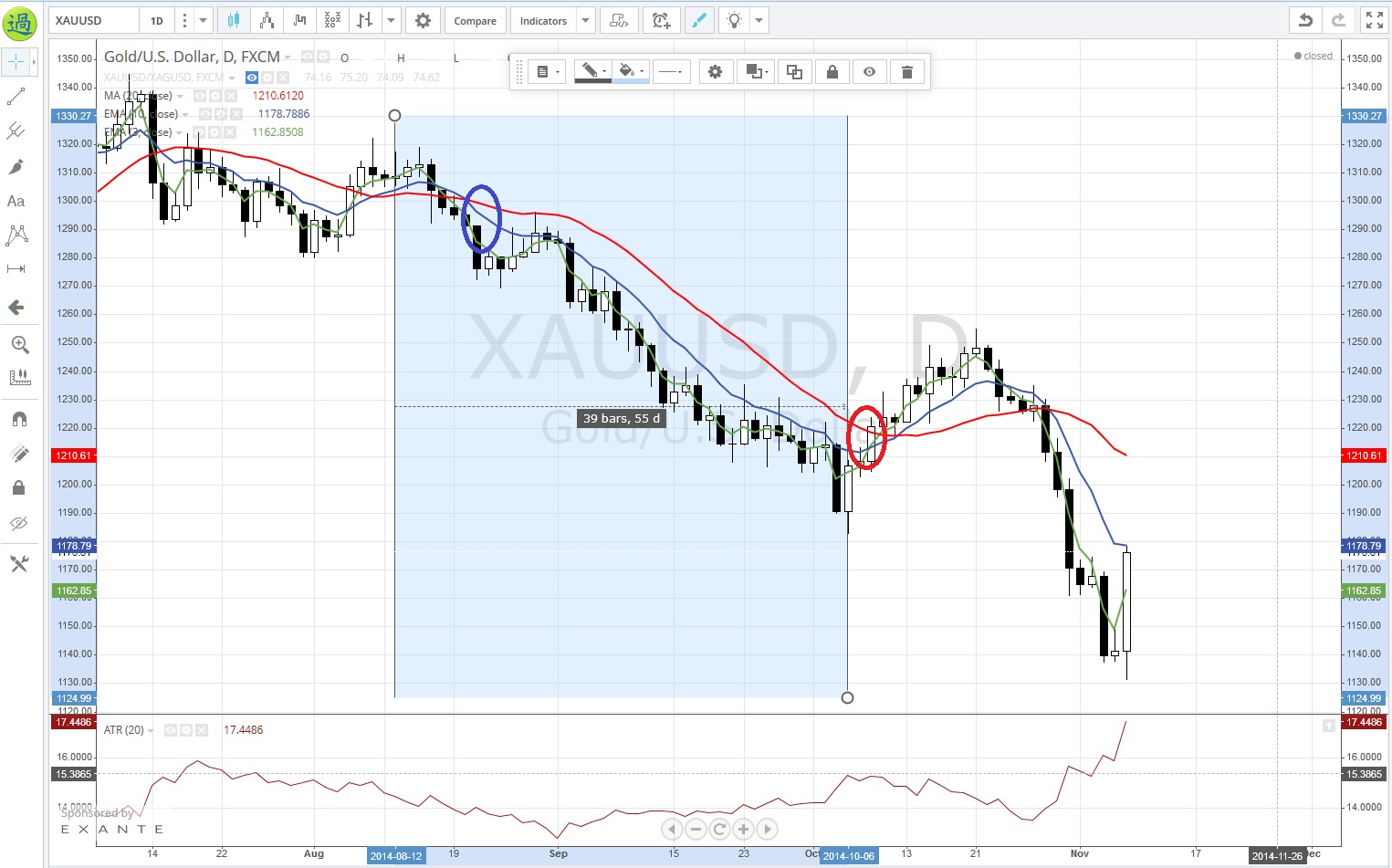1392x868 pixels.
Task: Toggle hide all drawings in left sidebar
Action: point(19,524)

==

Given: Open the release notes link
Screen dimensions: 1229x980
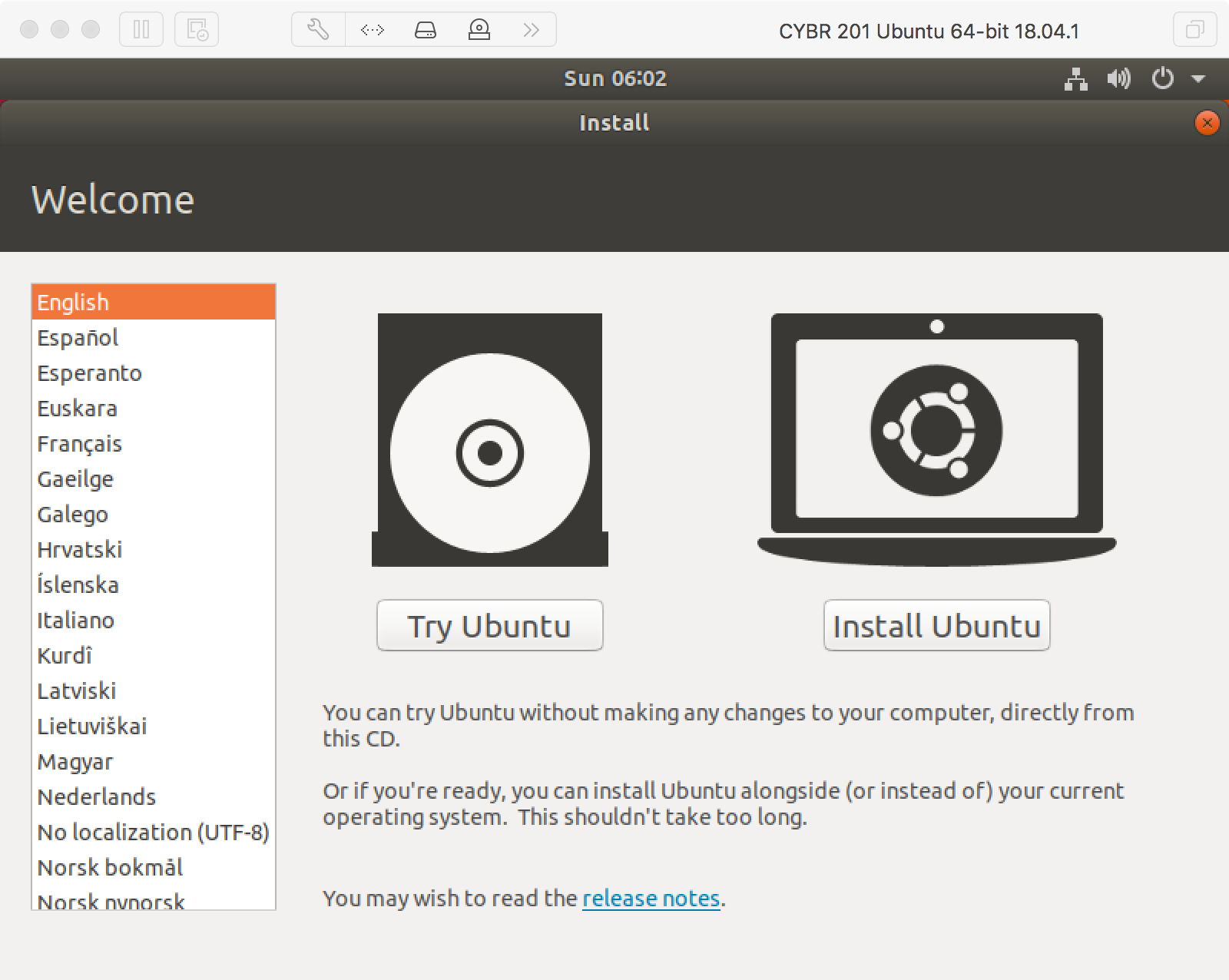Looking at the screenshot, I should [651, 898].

==

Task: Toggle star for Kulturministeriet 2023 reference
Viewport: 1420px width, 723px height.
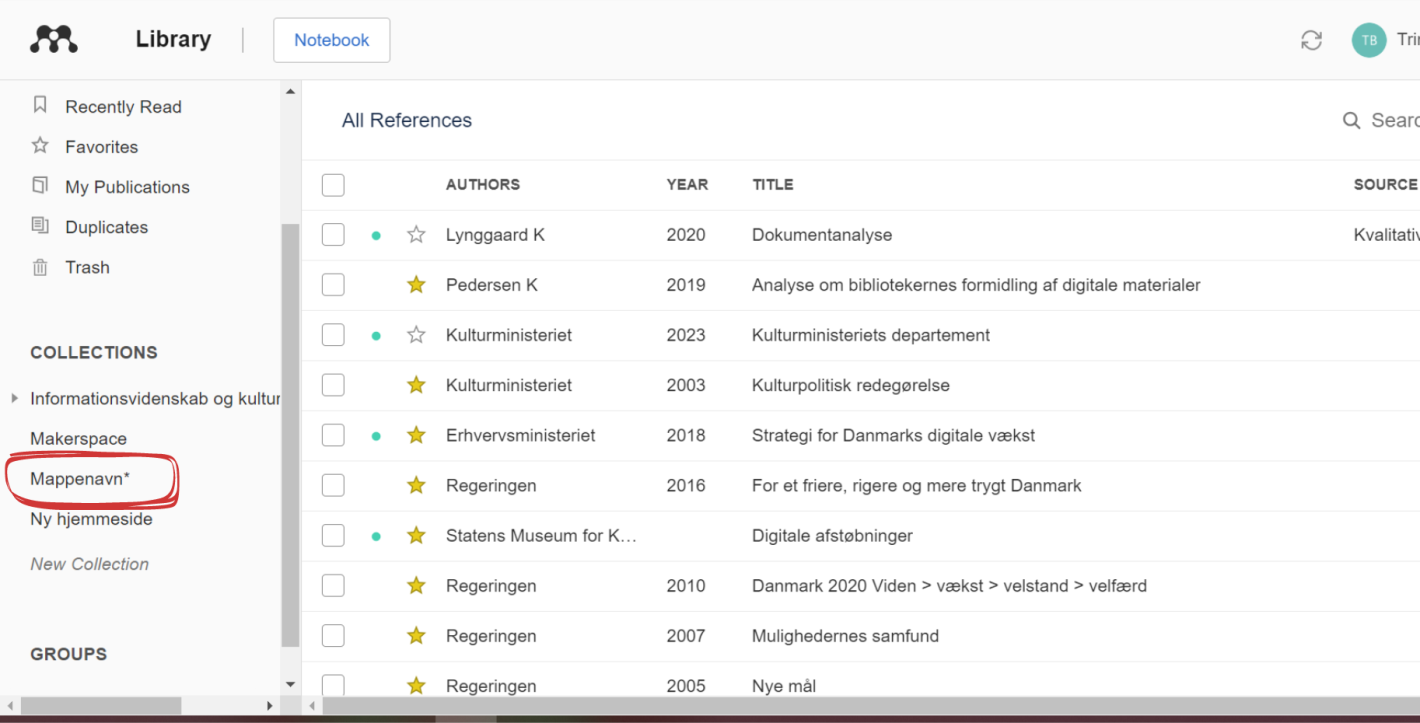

• [What is expected]: Quote everything in the listing from the line that contains "1392x868 pixels." down through the line that contains "Action: point(19,524)", both of those lines included, leaving out the picture.

• [Written response]:
1392x868 pixels.
Task: Toggle hide all drawings in left sidebar
Action: point(19,524)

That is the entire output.